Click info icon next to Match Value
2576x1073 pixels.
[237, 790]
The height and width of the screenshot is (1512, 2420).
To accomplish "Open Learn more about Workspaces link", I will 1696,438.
————
_Requirement_
Please give a word-for-word repetition of the lines from the one containing "The height and" through the last line of the data above, including both, and nothing besides.

_Result of the task_
The height and width of the screenshot is (1512, 2420).
To accomplish "Open Learn more about Workspaces link", I will 1696,438.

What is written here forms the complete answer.